This bass booster amplifier circuit can be used for generating high power throbbing bass effects, into any connected speaker system.
While in no chance influencing the normal output or stereo separation of the current system the booster successfully includes the bass signals through the left and right hand stereo channels and, subsequent amplification, thrives them via a common bass speaker.
The system can be employed in a number of various methods. In the easiest form, the combining filter demonstrated in Fig. 1 is linked to any kind of spare mono or stereo amplifier (rated at 20 Watts or even more) and performed by way of a single speaker enclosure that includes a good bass result.

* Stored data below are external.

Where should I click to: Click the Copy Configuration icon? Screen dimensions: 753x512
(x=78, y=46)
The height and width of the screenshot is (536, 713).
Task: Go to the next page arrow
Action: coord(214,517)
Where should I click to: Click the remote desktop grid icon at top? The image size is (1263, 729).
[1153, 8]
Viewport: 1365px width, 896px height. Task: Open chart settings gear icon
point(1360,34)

In another form a similar arrangement is utilized alongside the speaker system manufactured for bass reproduction.
But since couple of us have spare high powered amplifiers lying about waiting for a project just like this we have got developed a simple but beneficial amplifier particularly for this specific project.
Please note, that with this latter arrangement the design of the filter continues to be changed somewhat.

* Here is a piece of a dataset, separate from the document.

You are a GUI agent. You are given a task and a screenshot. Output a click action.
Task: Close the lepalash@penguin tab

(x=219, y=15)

In case the booster is employed within the easiest form utilizing a separate amplifier the filter needs to be built on a small piece of perforated board or tag strips.
The circuit is displayed in Fig. 1. The layout is not very essential. In the form demonstrated in Fig. 2, the amplifier and filter are designed as one unit.

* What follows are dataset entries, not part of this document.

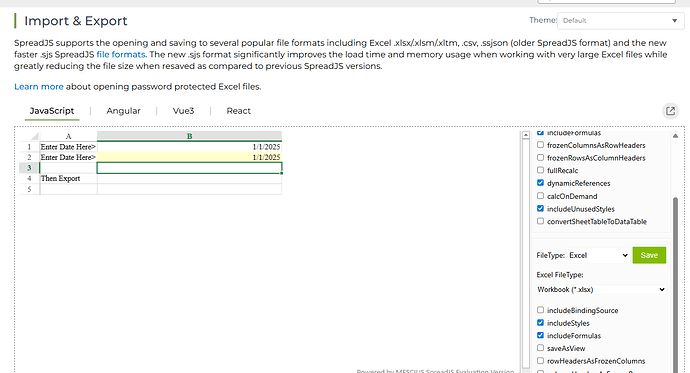The image size is (690, 373).
Task: Click the options panel vertical scrollbar
Action: pos(675,286)
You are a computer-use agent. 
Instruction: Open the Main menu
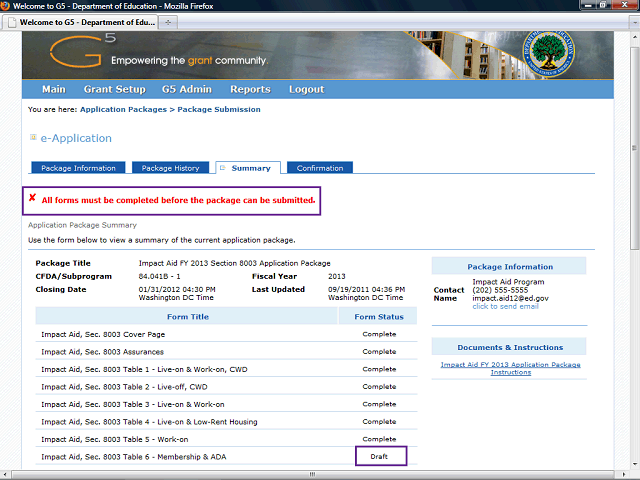pyautogui.click(x=54, y=89)
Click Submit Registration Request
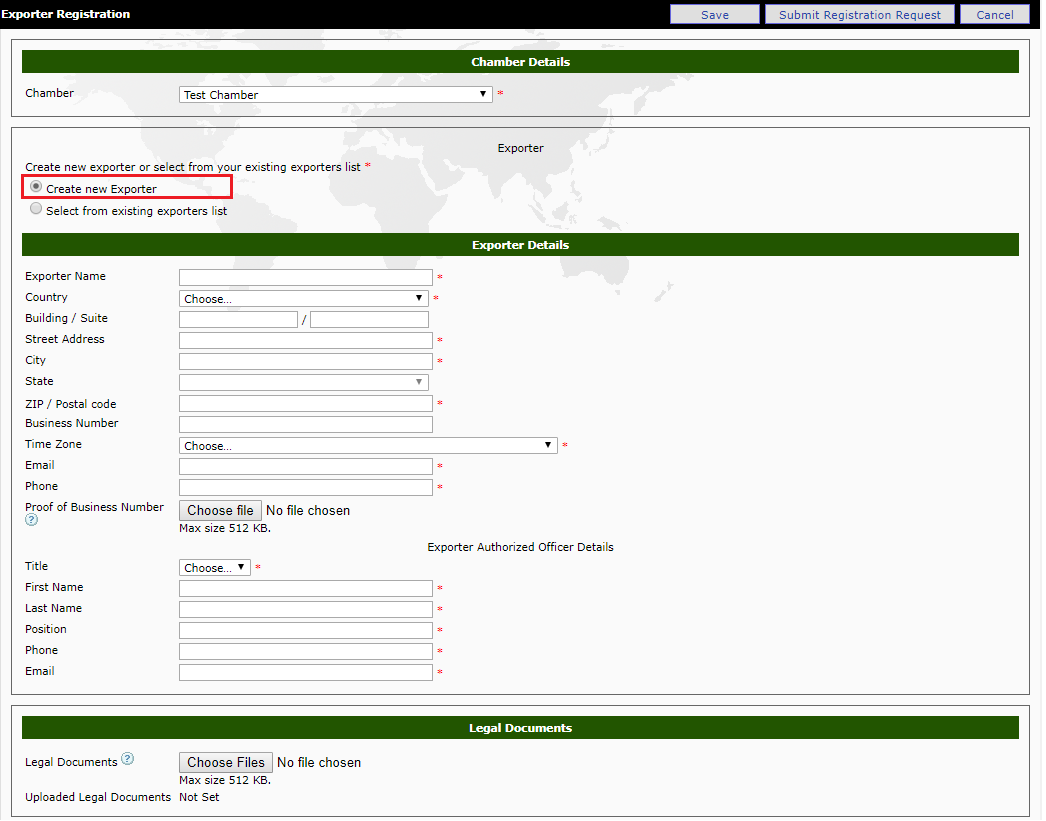 (x=859, y=14)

This complete unit might be installed within the new bass speaker enclosure (as we did with our prototype unit) or positioned in any kind of easily available place.
When you find yourself satisfied that all components happen to be wired the right way, set the wiper RV2 centre of its travel.
Tend not to link the speakers at this point of the procedure. Turn on the main 120 Volt supply and verify terminals. This certainly will be lower than 200 mV.
In case it is significantly higher than this, shut off and recheck all connections. (If a voltmeter is not accessible, link one side of the speaker to one side of the amplifier and momentarily touch the second amplifier lead to the rest of the side of the speaker.
If all is well the speaker need to stay practically silent or almost develop a slight 'click'. (If the speaker cone attempts to fly across the room then turn off immediately and recheck all connections).
After that, if a milliammeter is accessible, disconnect the lead to pin 2 and measure the current with this lead. Adjust RV2 till the current around 40 mA. If no millianimeter is obtainable, leave RV2 in mid -position.
Connect the leads through the present speakers to the filter input and link the bass speaker to the booster amplifier. The power might now be turned on and also the complete system inspected.
Do not forget that the sound from the bass booster circuit is going to be highly altered if this unit is required alone but when mixed with the sound through the existing two speakers in your stereo system it sounds just great.
BASS SPEAKER ENCLOSURE
The enclosure tested for use with this method is revealed in Figs 4 and 5. The speakers utilized were two 8 ohm types linked in parallel, therefore possessing a highly effective impedance of 4 ohms.
The inside of the speaker enclosure was lined on at least three non -facing surfaces (eg side, top and rear) along with absorptive material such as felt.
How it Works
The output through each channel of the present stereo amplifier is put together by resistors R1 ,R4. Resistors R6, R6 and RV1, combined with capacitors C1, C2 and C3 form a low pass filter that includes a cut-off frequency about 200 Hz and a final 18 dB per octave slope.
Capacitor C4 provides for a high pass filter of around 30 Hz to preserve the speakers from big transients and dc levels. (The filter demonstrated in Fig. 1 designed for use with individual amplifiers provides a 20 dB attenuator included prior to the output potentiometer this safeguards the following amplifier towards overloads).
The amplifier displayed in Fig. 2 has a voltage gain of 23x(R9 + R7)/R7 a power output of around 25 Watts into four ohms and a frequency result from 0 Hz to around 50 kHz
Along with the input filter incorporated, the frequency response of the bass booster amplifier is that of the filter displayed in Fig. 3. The main voltage gain of the amplifier circuit is made available from IC1, Q2 and Q3. Q4 and Q5 provide the essential current gain to run the output transistors Q6 and Q7. Transistor Q1 compensates Q4. D2 and D3 compensate Q5 and Q7.
Zener diodes ZD1 and ZD2 protect Q2 and Q3 by limiting the output voltage swing of the IC. The powerful bass booster amplifier described in this particular project could also be used without the filter as a easy 25 Watt mono amplifier in this case diode D2 or D3 (but not both) needs to be taken off its position on the printed circuit board and transferred on the heat sink.